Siamo dunque arrivati al punto in cui viene ritenuto “normale” pretendere che un essere umano lavori (senza neanche discutere dell’orario di lavoro) per una cifra inferiore al livello di sussistenza. O gratis.
È il punto limite. Se il “frutto del lavoro” non garantisce neanche il restare in vita, non c’è più nulla da difendere. Non c’è più spazio per “mediare”, per trattare. E i mazzieri di padron Zampieri sono entrati in campo per dimostrarlo.
È a questo punto che diventa fisicamente chiaro come ciò che “tocca uno, tocca tutti”. Ed è qui che si rivela concretamente l’interesse generale di classe, il quale supera di gran lunga qualsiasi “interesse di organizzazione”, ne dimostra i limiti evidenti e pone le basi per il superamento non solo delle divisioni nel sindacalismo di base, ma anche per la stessa burocratica e ostativa presenza del sindacalismo “complice” di CgilCislUil.
Dobbiamo dare merito a Usb di aver colto nella vicenda di Tavazzano di Lodi l’irrompere di una “novità” che costringe tutti a ragionare ed agire in un altro modo: secondo l’interesse generale di classe.
Non staremo qui a ricordare tutti gli eventi altrettanto gravi, o anche di più, che non sono riusciti a smuovere gli steccati inter-organizzazioni. Sarebbe inutile e dannoso, sarebbe un camminare con la testa voltata all’indietro, pronti ad inciampare ad ogni ostacolo.
Questo non vuol dire che da oggi tutti i problemi e le divisioni sono superati. Vuol dire “solo” – ma è un passo avanti enorme – che comincia per tutti una diversa fase storica nel conflitto sociale, in Italia quantomeno, in cui chi si muove per affermare l’interesse generale lavora anche, concretamente, per raggiungere l’obiettivo dell’unità della classe.
È insomma la necessità che costringe ad unirsi, non il fascino razionale dell’idea. È la necessità di esprimere una forza adeguata – sociale, organizzativa, numerica, analitica, ecc. – che rende la tensione all’unità più “persuasiva” della chiusura nel proprio orticello.

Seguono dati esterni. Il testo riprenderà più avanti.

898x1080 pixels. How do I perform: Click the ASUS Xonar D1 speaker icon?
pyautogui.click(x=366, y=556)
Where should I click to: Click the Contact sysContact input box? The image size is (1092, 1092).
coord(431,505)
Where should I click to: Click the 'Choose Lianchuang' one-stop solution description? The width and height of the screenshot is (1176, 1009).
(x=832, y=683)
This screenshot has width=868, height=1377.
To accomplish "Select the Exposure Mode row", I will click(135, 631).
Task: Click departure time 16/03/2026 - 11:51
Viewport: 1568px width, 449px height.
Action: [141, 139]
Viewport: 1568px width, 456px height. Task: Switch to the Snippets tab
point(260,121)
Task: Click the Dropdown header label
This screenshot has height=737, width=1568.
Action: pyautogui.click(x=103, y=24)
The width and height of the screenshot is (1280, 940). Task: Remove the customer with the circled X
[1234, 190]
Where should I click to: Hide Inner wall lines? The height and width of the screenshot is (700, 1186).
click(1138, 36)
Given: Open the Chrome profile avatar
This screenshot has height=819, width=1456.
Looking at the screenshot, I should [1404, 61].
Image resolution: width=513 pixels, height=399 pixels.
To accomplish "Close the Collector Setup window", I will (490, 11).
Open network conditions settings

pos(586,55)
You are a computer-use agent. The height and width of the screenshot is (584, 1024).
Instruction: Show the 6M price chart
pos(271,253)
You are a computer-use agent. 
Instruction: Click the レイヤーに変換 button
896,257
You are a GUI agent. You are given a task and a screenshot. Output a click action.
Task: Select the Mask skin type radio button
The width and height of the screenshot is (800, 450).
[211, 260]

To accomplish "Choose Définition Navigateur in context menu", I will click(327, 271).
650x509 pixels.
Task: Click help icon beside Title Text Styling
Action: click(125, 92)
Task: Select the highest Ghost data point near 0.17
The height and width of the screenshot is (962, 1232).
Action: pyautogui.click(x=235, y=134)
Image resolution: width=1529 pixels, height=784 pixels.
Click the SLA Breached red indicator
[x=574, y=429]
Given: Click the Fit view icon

L’unità organizzativa, come ricordiamo ai tempi dei “consigli di fabbrica”, segue e non precede l’unità nel conflitto. È un risultato dell’azione, non un “appello” affidato ai buoni sentimenti.
Vale anche per “la sinistra”, o ciò che resta degli innumerevoli partiti e partitini comunisti.
Ma su questo versante, probabilmente, ancora non si vede un evento-shock altrettanto chiarificatore.